È andata persino peggio nella disciplina femminile. Ha vinto Aryna Sabalenka, bielorussa, che ha battuto in finale Elena Rybakina, naturalizzata kazaka ma nata e cresciuta a Mosca, come decine di colleghi e colleghe che a 18 anni chiedono la cittadinanza kazaka, attratti dalle promesse, sempre mantenute, di soldi, coach validi e strutture moderne per il salto di qualità. Iniziativa sulla quale Mosca non ha mai avuto nulla da ridire.

Insomma, questo Australian Open è andato molto male, avranno pensato a certi livelli.
Certo, rimane sempre la soddisfazione di aver sbianchettato la bandierina che nel display del punteggio identifica la nazionalità degli atleti.
Almeno quello hanno potuto farlo, visto che nessuno se l’è sentita di scimmiottare gli inglesi di Wimbledon, che avevano addirittura vietato la partecipazione degli atleti russi. Qualcuno del Comitato Internazionale Olimpico, l’organo apicale dello sport, si sarà finalmente letto con attenzione la Carta Olimpica, una sorta di Costituzione, scritta proprio dal CIO, i cui primi tre articoli contengono una miriade di riferimenti al divieto di discriminazione nello sport.
E probabilmente saranno arrivati alla conclusione che sbianchettare i colori della Russia davanti a miliardi di persone, ma consentendo comunque la partecipazione dei suoi atleti, non è una discriminazione. Lo sbianchettamento riguarderebbe la Nazione di appartenenza dell’atleta, non l’atleta in sé. La discriminazione, quindi, ricadrebbe su un’entità statale, diversa dalla persona fisica, che non è tutelata né dalla Convenzione Europea dei Diritti dell’Uomo, né dalla Carta Olimpica.

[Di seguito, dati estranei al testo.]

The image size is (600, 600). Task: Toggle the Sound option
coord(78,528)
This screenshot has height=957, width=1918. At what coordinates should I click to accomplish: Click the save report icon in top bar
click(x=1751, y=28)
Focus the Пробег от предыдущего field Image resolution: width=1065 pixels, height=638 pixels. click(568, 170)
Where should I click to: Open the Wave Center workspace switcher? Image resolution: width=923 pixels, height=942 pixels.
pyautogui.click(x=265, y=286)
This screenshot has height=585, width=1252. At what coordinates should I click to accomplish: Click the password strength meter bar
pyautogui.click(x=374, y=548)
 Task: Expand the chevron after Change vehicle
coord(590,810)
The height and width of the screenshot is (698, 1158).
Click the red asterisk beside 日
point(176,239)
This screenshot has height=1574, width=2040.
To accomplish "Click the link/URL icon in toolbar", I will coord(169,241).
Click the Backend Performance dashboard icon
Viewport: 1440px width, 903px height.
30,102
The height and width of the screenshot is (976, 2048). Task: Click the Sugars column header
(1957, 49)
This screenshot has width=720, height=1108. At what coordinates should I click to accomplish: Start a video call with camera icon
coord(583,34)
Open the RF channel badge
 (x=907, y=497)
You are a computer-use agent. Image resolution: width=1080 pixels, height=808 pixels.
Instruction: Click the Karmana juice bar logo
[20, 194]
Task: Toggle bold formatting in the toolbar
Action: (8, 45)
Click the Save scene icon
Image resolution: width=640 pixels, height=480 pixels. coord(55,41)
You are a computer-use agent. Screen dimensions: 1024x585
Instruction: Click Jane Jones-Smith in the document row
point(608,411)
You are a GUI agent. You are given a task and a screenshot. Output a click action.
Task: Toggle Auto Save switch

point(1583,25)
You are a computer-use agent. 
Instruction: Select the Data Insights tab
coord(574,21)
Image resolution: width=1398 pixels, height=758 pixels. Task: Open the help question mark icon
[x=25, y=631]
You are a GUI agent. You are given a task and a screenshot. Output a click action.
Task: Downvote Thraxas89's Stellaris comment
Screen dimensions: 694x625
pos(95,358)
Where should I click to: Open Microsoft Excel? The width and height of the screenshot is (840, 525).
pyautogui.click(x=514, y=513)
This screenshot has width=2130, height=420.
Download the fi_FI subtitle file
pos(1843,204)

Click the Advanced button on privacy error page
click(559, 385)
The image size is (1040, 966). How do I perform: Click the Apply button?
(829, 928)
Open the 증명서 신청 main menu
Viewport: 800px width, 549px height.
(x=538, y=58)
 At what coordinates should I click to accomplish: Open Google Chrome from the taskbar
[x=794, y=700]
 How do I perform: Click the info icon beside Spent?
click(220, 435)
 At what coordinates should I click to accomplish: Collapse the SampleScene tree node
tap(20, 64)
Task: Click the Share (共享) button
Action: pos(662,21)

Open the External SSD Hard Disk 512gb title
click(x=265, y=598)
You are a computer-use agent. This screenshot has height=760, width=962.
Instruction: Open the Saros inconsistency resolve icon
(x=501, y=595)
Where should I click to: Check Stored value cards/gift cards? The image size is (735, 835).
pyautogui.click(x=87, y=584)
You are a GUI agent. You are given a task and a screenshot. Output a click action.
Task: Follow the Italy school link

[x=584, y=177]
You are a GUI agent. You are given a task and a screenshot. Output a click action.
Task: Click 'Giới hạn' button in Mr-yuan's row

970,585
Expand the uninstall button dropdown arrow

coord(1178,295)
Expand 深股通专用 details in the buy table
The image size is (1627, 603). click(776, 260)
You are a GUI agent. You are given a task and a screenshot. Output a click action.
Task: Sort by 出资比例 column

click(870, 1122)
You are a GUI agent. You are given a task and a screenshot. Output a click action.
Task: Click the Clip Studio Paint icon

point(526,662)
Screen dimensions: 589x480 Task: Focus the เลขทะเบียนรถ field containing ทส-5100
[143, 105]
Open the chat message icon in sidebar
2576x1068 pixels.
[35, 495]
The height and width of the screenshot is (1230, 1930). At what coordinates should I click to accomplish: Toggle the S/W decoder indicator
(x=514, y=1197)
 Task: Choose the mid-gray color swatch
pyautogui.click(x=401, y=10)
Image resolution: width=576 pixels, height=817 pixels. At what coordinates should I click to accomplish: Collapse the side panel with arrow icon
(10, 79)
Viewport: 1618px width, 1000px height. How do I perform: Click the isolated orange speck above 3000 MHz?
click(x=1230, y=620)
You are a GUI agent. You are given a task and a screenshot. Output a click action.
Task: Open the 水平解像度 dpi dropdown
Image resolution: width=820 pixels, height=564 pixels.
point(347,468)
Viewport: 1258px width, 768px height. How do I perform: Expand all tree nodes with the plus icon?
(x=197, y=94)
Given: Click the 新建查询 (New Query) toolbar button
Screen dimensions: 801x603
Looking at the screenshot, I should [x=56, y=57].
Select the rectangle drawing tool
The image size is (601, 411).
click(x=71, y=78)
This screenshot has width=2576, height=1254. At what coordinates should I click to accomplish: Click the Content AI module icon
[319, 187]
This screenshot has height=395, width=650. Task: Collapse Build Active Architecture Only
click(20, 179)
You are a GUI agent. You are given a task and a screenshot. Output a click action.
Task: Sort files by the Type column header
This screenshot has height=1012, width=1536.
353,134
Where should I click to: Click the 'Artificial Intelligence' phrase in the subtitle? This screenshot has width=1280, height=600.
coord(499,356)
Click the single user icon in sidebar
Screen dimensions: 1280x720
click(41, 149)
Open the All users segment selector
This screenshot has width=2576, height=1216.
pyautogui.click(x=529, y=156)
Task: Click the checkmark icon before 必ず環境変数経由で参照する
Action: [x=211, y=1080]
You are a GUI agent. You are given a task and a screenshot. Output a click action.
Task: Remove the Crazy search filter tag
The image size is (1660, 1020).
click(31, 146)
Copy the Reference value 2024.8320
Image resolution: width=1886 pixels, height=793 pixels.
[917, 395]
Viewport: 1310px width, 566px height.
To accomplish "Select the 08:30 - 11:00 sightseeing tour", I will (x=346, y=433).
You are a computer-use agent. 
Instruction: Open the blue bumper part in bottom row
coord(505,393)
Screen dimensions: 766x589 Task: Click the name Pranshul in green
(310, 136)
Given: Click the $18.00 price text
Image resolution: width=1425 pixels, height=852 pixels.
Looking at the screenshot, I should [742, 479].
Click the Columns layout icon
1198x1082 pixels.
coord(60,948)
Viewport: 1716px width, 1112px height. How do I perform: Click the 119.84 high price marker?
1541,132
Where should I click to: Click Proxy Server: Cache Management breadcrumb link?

In ogni caso, potrebbe registrarsi l’effetto contrario a quello voluto. Tutti hanno associato sino all’ultimo le spettacolari performance di atleti e atlete a quella bandierina coperta, che ha finito per identificarle rispetto alle altre. Insomma, può funzionare se l’atleta non va avanti. Ma se arriva a vincere, gli interrogativi su quello sbianchettamento diventano troppi.